## TO DO
Could you write out the lines from the start through the line with "tap(406, 272)", replacing "country setting" with "language setting" and keeping everything else the same? Leave the pictures out.

## ENTRIES SUPPLIED
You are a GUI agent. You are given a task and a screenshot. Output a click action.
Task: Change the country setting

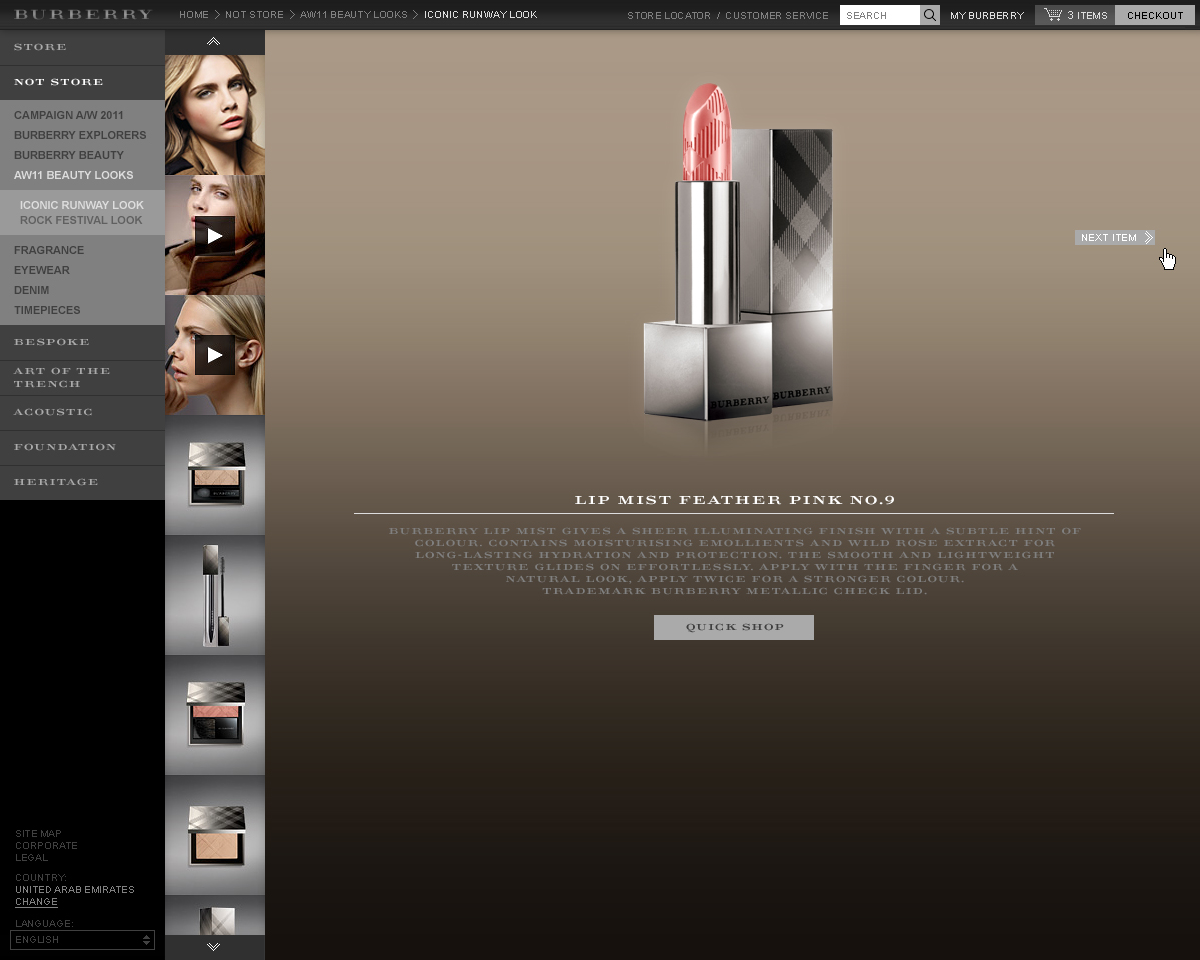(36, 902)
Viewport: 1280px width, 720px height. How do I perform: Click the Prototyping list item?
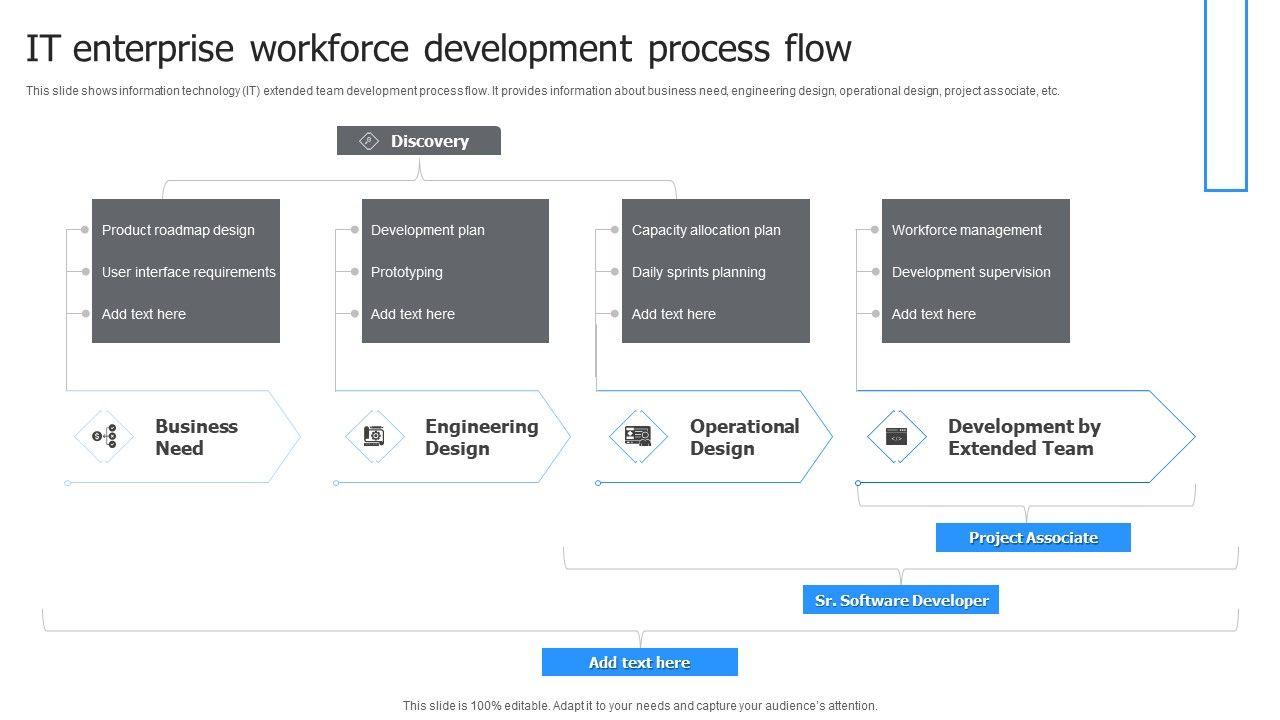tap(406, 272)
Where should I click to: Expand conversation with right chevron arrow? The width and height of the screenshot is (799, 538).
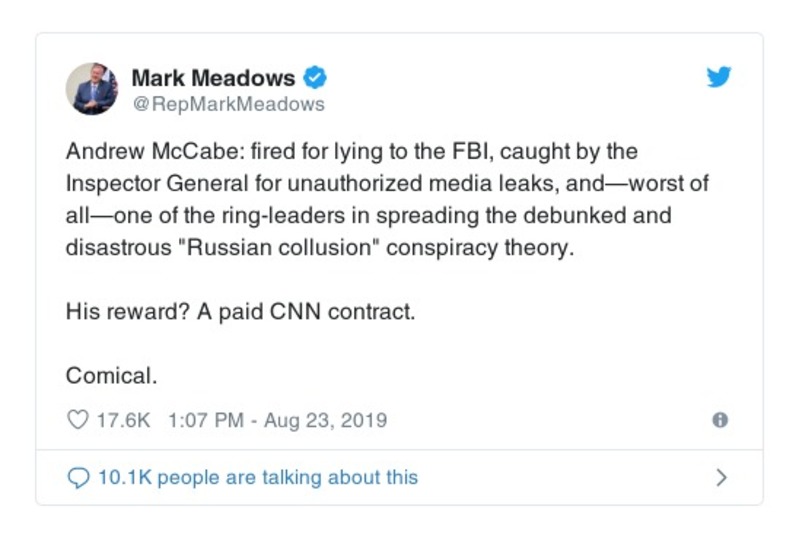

## TASK RESULT
You are a GUI agent. You are given a task and a screenshot. Output a click action.
Task: Change the language setting

(36, 902)
Viewport: 1280px width, 720px height. How do I perform: Click the Prototyping list item?
tap(406, 272)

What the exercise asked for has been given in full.